Task instructions:
[1] In the post about The Scarecrow of Romney Marsh, which actor played Dr. Christopher Syn?
[2] From the post about The Scarecrow of Romney Marsh, copy the stretch that opens with the words "Doctor Syn was" and closes with "of Color program.".

Passage to read:
--- --- ---

Saturday, November 3, 2012

Walt Disney's The Scarecrow of Romney Marsh

"On the southern coast of England, there's a legend people tell of days long ago when the great Scarecrow would ride from the jaws of hell...and laugh with a fiendish yell" 

In 1964, "Dr.Syn: The Scarecrow of Romney Marsh" debuted on The Wonderful World of Color and kiddies all across America and Britain were glued to their television sets to watch the burlap masked avenger of justice ride through Romney Marsh in the dark of night cackling like a banshee. 

The haunting Scarecrow was a folk-hero to the villagers of the sleepy hamlet. They were being grossly overtaxed by King George III and the menfolk were being shanghaied into naval service by press-gangs until whoosh! out of the night rode a savior - a smuggler in fact - named Scarecrow. Robbing from caravans and merchant ships laden with gold en route to the King, the Scarecrow and his henchmen mercilessly pillared their booty to distribute to the poor folk of the parish of Romney Marsh. 

Only his closet associates Hellspite and The Curlew knew that Scarecrow was in fact Dr. Christopher Syn ( Patrick McGoohan ), the vicar of the local parish. 

Unlike Walt Disney's other television series which spanned across twenty or more 1/2 hour episodes, The Scarecrow of Romney Marsh was structured more like a mini-series and aired in three 1 hour parts. On December 1963 "Dr. Syn, Alias the Scarecrow" a 98 minute feature film version was released in theaters across the pond and here in the States in 1975 ( yes, there was a 12 year delay ). 

Doctor Syn was originally conceived by Russell Thorndike who wrote the novel on the renegade priest turned pirate in 1915 in a book titled "Dr. Syn: A Tale of Romney Marsh". His character is murdered at the end of this novel but he was resurrected from the dead in 1935 and made the dark hero of in another six books. It was the 1960 novel "Christopher Syn" written by American author William Buchanan that caught the eye of Walt Disney who instantly saw its story potential and cleaned it up a bit for his use on his Wonderful World of Color program.

Sparing no expense he sent director James Neilson, a camera crew and a top-notch English cast including George Cole, Tony Britton, Kay Walsh, Michael Hordern and Geoffrey Keen to film on location at Romney Marsh, located in the southeast of England in the county of Kent.

For years "The Scarecrow of Romney Marsh" has been a very difficult program to come by but recently Walt Disney Studios released a magnificently restored collector's edition to the public apart of the Walt Disney Treasures collection. Chock full of special extras such as a featurette about Dr.syn's origins, an introduction by Leonard Maltin, and the making of the television series, it is a wonderful addition to any collection but it's extortionate price it's a DVD not many can afford.

--- --- ---

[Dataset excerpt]
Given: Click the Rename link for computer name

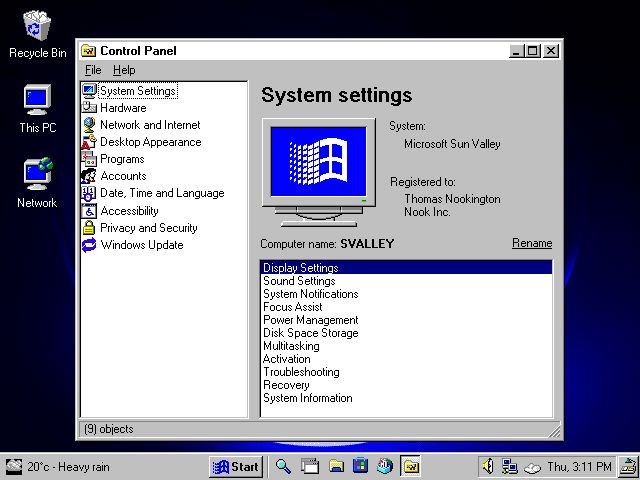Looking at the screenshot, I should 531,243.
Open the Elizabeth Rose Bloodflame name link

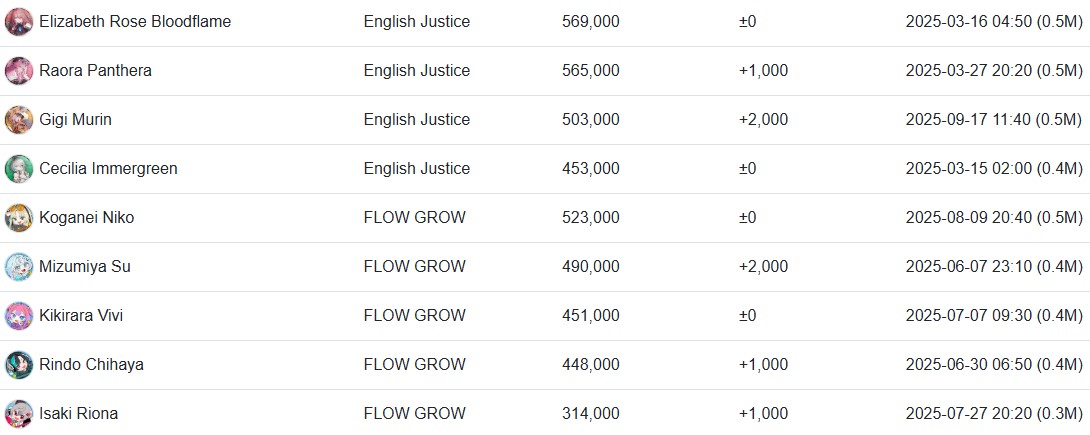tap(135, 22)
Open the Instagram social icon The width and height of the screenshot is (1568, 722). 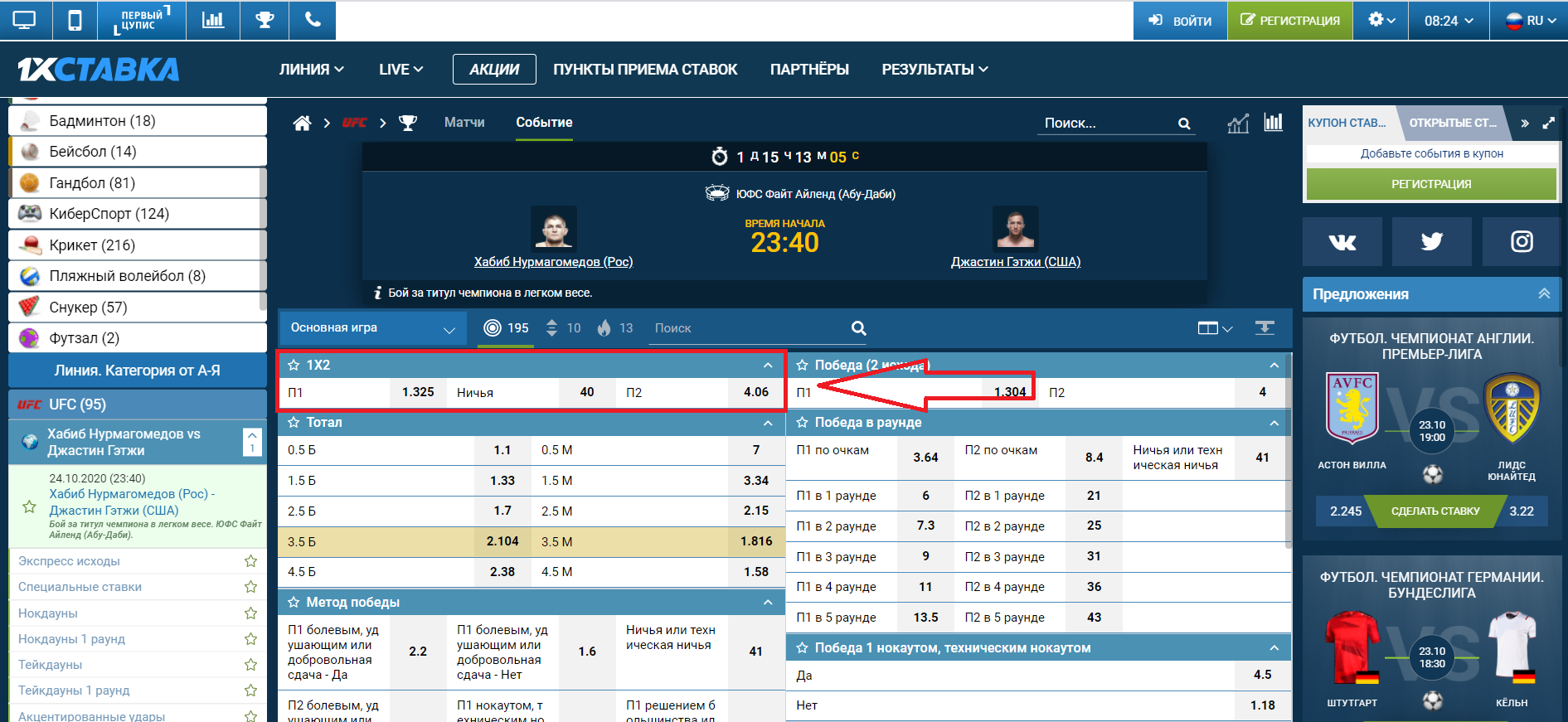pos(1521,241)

--- --- ---

Per-task answers:
[1] Patrick McGoohan

[2]
Doctor Syn was originally conceived by Russell Thorndike who wrote the novel on the renegade priest turned pirate in 1915 in a book titled "Dr. Syn: A Tale of Romney Marsh". His character is murdered at the end of this novel but he was resurrected from the dead in 1935 and made the dark hero of in another six books. It was the 1960 novel "Christopher Syn" written by American author William Buchanan that caught the eye of Walt Disney who instantly saw its story potential and cleaned it up a bit for his use on his Wonderful World of Color program.